The White House recently stated that the Biden administration is considering adding further limits to federal law enforcement agents’ use of “no-knock” warrants.
The move comes after a no-knock warrant issued by a Minneapolis SWAT team led to the death of 22-year-old Amir Locke.
White House Press Secretary Jen Psaki said that President Biden is considering limiting Homeland Security agents from using the search-warrant tactic. In September, the Justice Department announced that it would be limiting no-knock warrants for its agents as well.
Under the new limitations, law enforcement must obtain approval from two federal prosecutors and a supervisory law enforcement agent before seeking a warrant from a judge.

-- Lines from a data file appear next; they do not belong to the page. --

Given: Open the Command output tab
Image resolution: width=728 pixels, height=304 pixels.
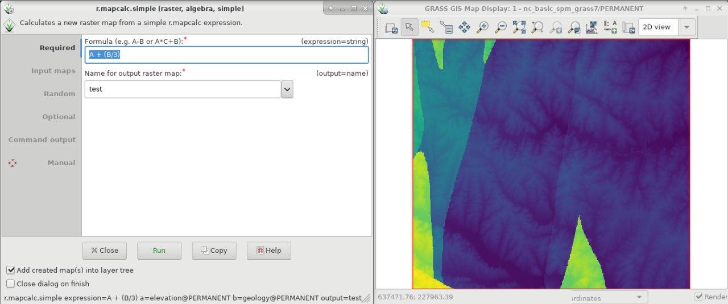Looking at the screenshot, I should (x=42, y=139).
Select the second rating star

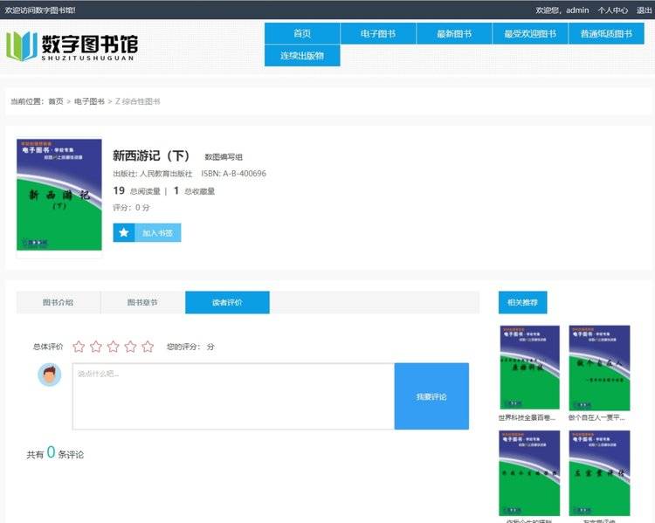(x=96, y=347)
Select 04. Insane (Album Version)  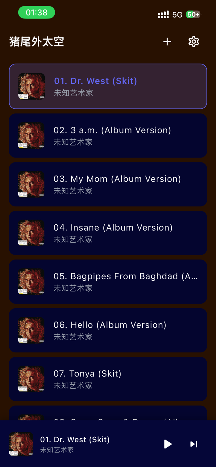(108, 233)
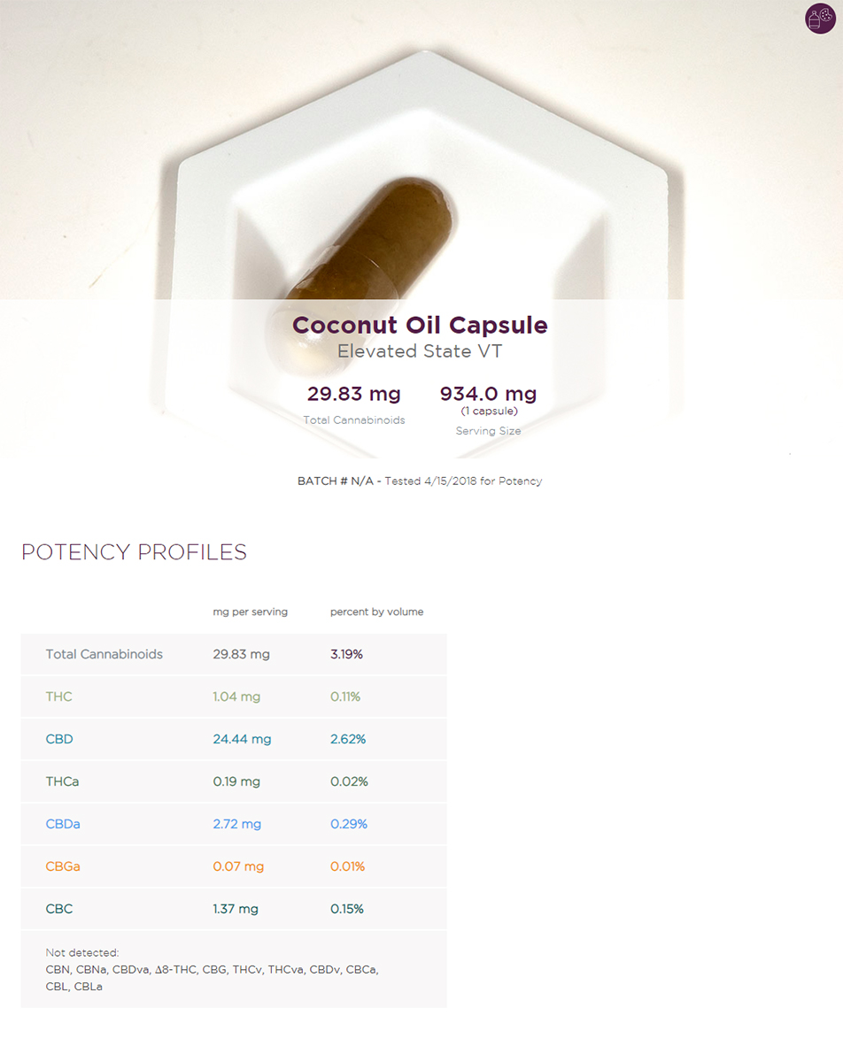The width and height of the screenshot is (843, 1062).
Task: Click the POTENCY PROFILES heading
Action: pyautogui.click(x=134, y=552)
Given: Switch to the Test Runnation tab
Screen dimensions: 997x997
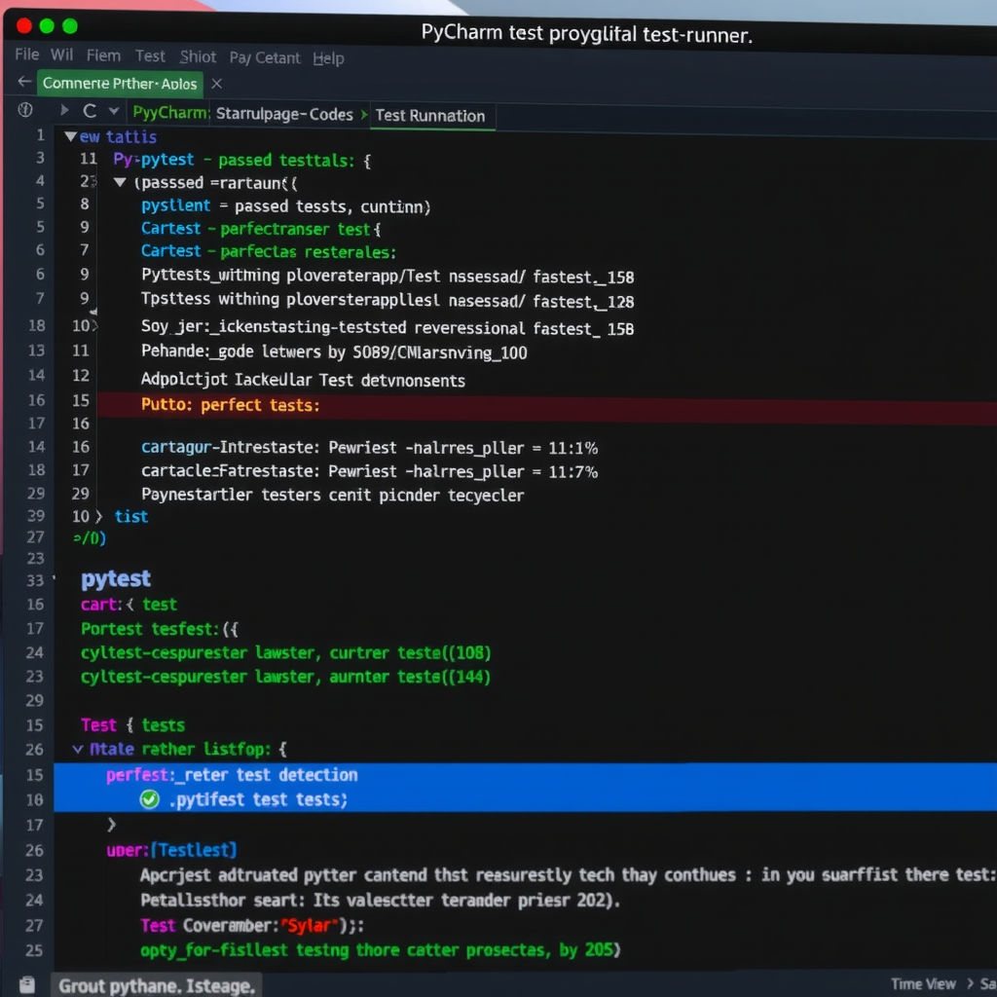Looking at the screenshot, I should pyautogui.click(x=431, y=115).
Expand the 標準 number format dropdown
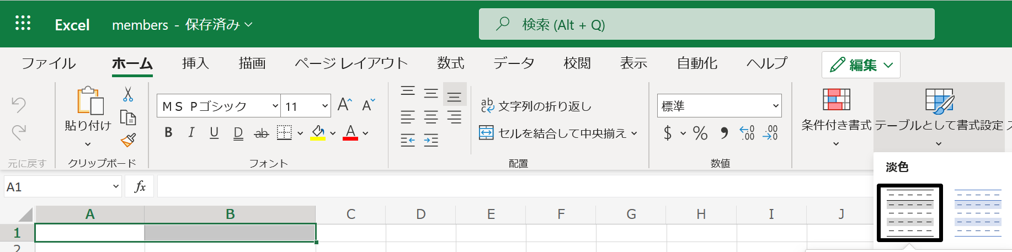 tap(775, 106)
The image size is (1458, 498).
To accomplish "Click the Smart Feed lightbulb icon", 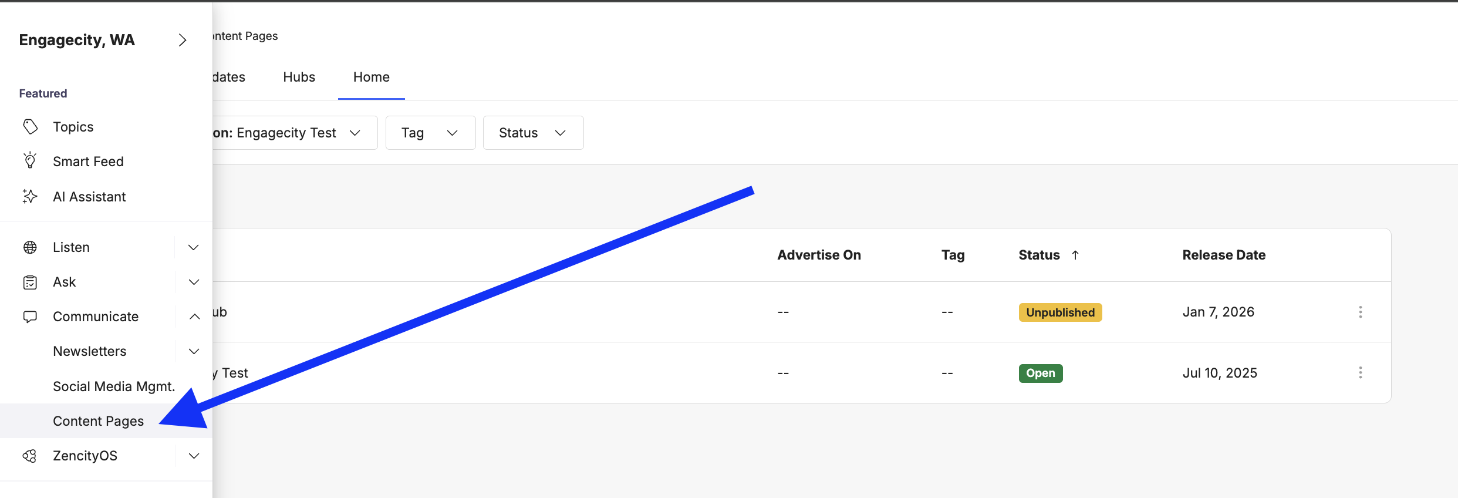I will click(30, 161).
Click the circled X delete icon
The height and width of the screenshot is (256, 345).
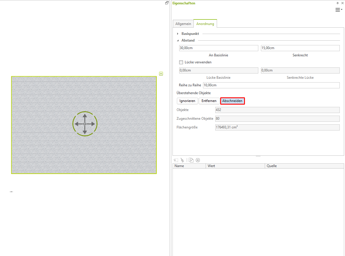pos(198,160)
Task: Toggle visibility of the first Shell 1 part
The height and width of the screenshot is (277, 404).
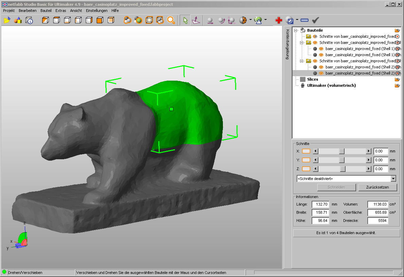Action: 321,49

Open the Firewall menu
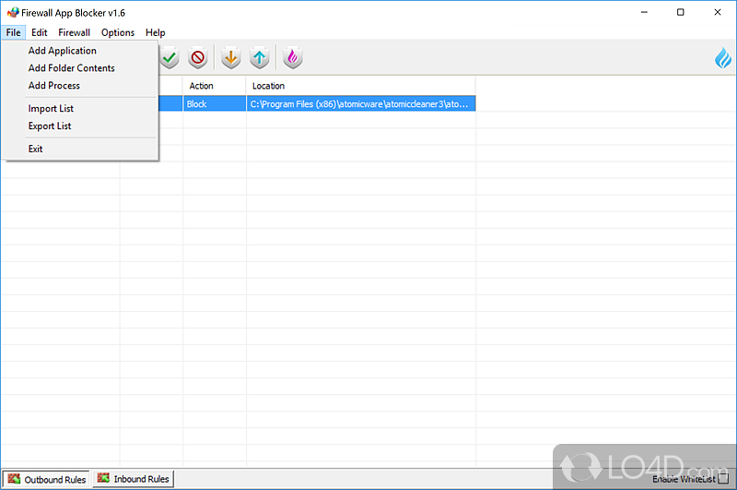(75, 32)
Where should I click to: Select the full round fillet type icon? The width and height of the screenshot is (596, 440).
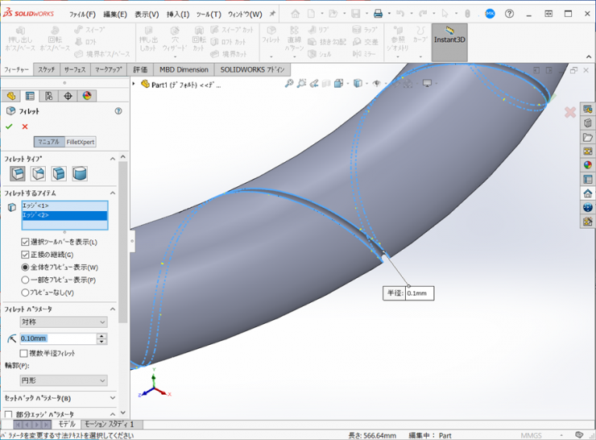[x=80, y=173]
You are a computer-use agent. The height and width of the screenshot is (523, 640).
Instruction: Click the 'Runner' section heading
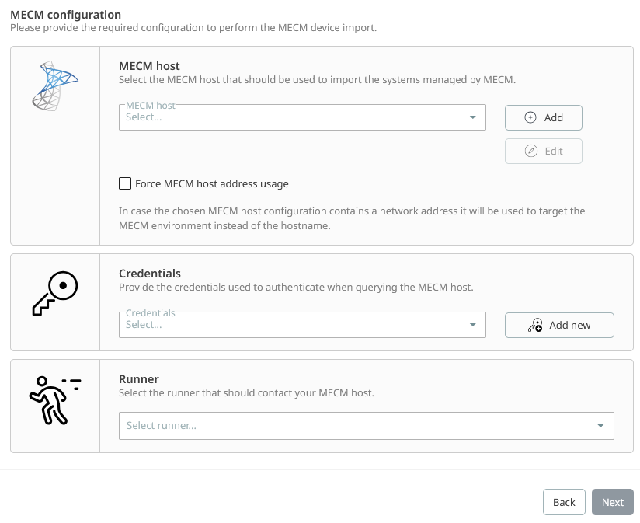pos(139,379)
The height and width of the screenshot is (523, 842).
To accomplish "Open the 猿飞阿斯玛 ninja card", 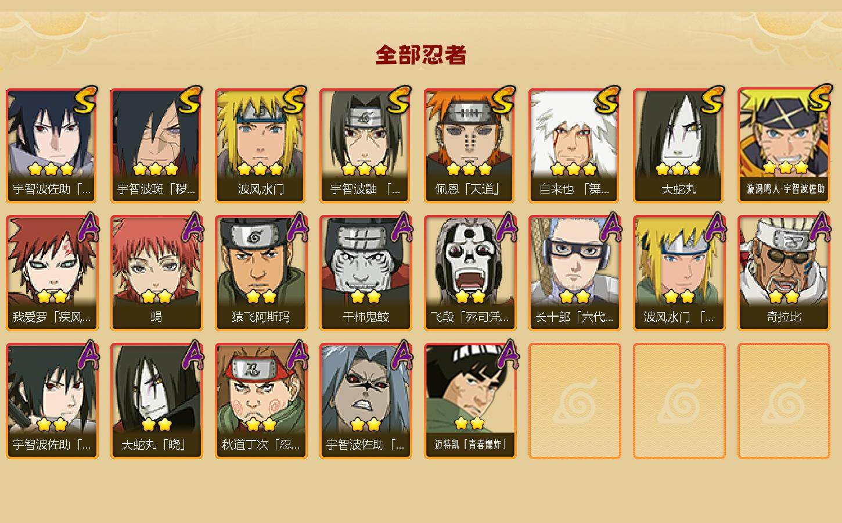I will (261, 273).
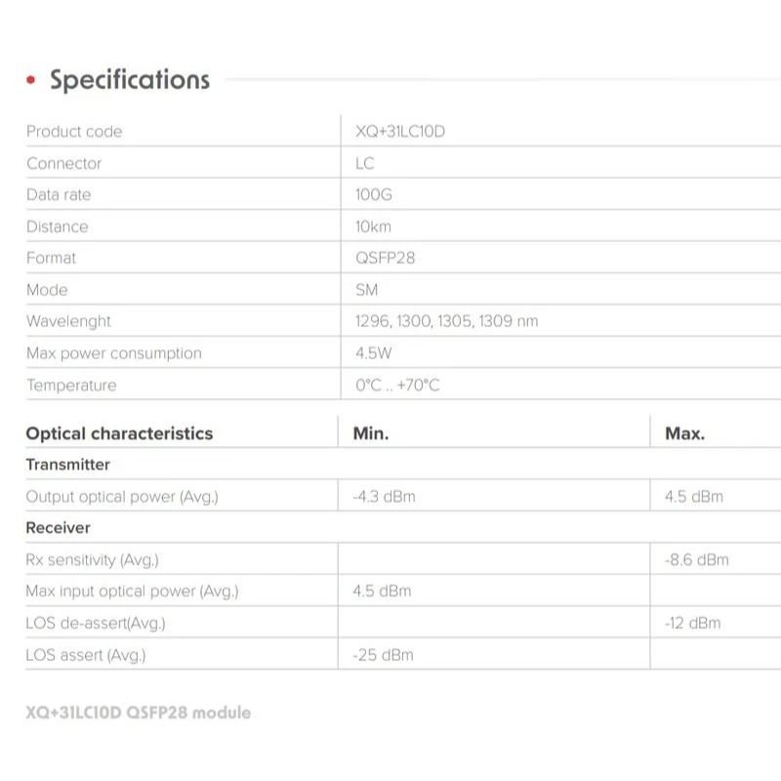Viewport: 781px width, 781px height.
Task: Select the 100G data rate value
Action: click(373, 195)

The new policy justifies the use of no-knock warrants in particular circumstances with limited exceptions. For example, FBI, Drug Enforcement Administration, U.S. Marshals Service and Bureau of Alcohol, Tobacco, Firearms and Explosives agents must have “reasonable grounds to believe that knocking and announcing the agent’s presence would create an imminent threat of physical violence to the agent and/or another person.”
The DOJ’s website explains the updated policy: “The policy does recognize, however, that there may be rare circumstances when there is justification — other than physical safety — to execute a “no-knock” entry. If an exception is sought when there is no imminent threat of physical safety, the agent must first get approval from the head of the law enforcement component and the U.S. Attorney or relevant Assistant Attorney General before seeking judicial authorization for a no-knock warrant.”
No-knock warrants have been under fire since the controversial killing of Breonna Taylor. Activists argue the tactic is used disproportionately against minorities of color. Serving such warrants can be dangerous for officers, too. In the recent killing of Locke, the suspect could be seen on video wielding a pistol.
Locke’s parents say their son was “executed” and are calling for the Minneapolis interim police chief to be fired.
Psaki said that both citizens and law enforcement groups are in conversation to amend no-knock warrant policies.
“There’s a lot of agreement on that, to keep both citizens and law enforcement officers safe,” she said.